When you think about a person who’s made some kind of impact on your life, you can probably picture what they look like. The same applies with brands. A logo acts as a brand’s face, allowing people to connect with it and remember it. The aim of logo design should therefore be to create something that people can easily picture when they think about their experiences with a product, company, or service.
01. Lay the groundwork
One of the most interesting parts of being a designer is that you get to learn new things on each new project. Every client is different, and even in the same profession, people do their jobs in different ways. You should begin a logo design project by doing some groundwork. Getting to know the client and their product well will also make it easier to reach a consensus on your logo design further down the line.
Make sure you ask your client why they exist. What do they do, and how do they do it? What makes them different from other brands? Who are they there for, and what do they most value?
Some of these questions might seem so straightforward that they seem unnecessary, but they can be challenging to answer and will lead to more questions about your clients’ businesses. What you discover in this initial phase of a logo design project will help you choose the strongest possible design direction and make sure that you don’t miss the mark.
02. Value your sketchpad
With the myriad digital tools available today, you might consider jumping straight to a computer for logo design, but using a sketchpad gives you a chance to rest your eyes from the glare of brightly lit pixels and, more importantly, record design ideas much more quickly and freely. With no digital interface in the way, you have complete freedom to explore, and if you wake up in the night with an idea you don’t want to lose, a pen and paper by your bed is still the ideal way to get it down.
Sketching makes it easier to put shapes exactly where you want them, and there will always be time to digitise your marks later (see our sketching tips for more advice). It can also be useful to share some sketches when you’re describing design ideas to clients prior to digitising a mark.

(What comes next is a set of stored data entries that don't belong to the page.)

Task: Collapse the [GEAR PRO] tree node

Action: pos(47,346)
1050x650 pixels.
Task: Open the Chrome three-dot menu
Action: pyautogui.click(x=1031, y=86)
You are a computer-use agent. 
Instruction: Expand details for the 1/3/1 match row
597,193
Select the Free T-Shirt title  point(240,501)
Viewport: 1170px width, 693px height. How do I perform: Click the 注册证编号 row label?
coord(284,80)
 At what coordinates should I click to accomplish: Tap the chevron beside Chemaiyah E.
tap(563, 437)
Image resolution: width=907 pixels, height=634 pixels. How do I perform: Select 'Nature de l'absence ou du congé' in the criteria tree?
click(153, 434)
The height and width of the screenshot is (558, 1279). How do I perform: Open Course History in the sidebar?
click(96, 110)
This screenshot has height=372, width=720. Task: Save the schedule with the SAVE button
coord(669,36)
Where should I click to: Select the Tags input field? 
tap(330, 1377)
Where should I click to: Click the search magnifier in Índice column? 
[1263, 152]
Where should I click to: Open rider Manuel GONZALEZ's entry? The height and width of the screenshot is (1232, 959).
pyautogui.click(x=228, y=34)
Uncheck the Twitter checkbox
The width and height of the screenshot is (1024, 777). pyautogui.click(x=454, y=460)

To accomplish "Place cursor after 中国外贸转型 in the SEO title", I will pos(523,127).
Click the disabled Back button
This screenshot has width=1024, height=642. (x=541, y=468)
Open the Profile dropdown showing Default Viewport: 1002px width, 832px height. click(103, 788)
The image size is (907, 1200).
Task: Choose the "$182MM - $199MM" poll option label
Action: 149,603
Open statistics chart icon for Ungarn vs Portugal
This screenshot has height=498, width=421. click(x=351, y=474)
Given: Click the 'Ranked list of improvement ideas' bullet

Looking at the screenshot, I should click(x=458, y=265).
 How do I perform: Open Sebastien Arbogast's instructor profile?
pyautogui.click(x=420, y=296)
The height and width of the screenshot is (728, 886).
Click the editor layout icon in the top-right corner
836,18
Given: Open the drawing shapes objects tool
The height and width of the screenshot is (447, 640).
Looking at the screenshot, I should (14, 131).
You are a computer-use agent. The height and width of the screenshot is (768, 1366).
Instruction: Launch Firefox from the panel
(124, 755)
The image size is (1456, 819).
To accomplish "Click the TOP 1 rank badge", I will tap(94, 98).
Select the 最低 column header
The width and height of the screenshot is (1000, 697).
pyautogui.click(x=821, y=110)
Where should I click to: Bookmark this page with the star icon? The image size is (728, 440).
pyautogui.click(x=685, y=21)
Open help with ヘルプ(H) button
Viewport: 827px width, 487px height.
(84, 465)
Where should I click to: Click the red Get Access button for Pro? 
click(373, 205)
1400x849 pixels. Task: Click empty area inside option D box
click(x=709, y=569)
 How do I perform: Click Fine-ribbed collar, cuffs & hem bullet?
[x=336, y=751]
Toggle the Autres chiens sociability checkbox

This can make it easier for them to visualise the result without the distraction of typefaces and colours, which can sometimes cause clients to dismiss a whole idea. Don’t share too much though—only your best ideas.
03. Start in black and white
As we mentioned above, colour can sometimes be a distraction and can make it difficult for a client to consider the basic concept of the logo. Leaving colour until later on in the process can allow you to focus on the idea of your logo design itself rather than on an element that’s usually much easier to change.
It’s impossible to rescue a poor idea with an interesting palette, but a good idea will still be good irrespective of colour. If you picture any well-known symbol, in most cases you’ll think of the form first before the palette. It’s the lines, shapes and the idea itself that is most important, whether it’s a bite from an apple, three parallel stripes, four linked circles in a horizontal line, or anything else.
04. Keep it appropriate
A logo design needs to be relevant to the ideas, values, and activities it represents. An elegant typeface will suit a high-end restaurant better than it will a children’s nursery. Likewise, a palette of fluorescent pink and yellow probably won’t help your message engage male pensioners. And crafting a mark that bears any resemblance to a swastika, regardless of industry, isn’t going to work.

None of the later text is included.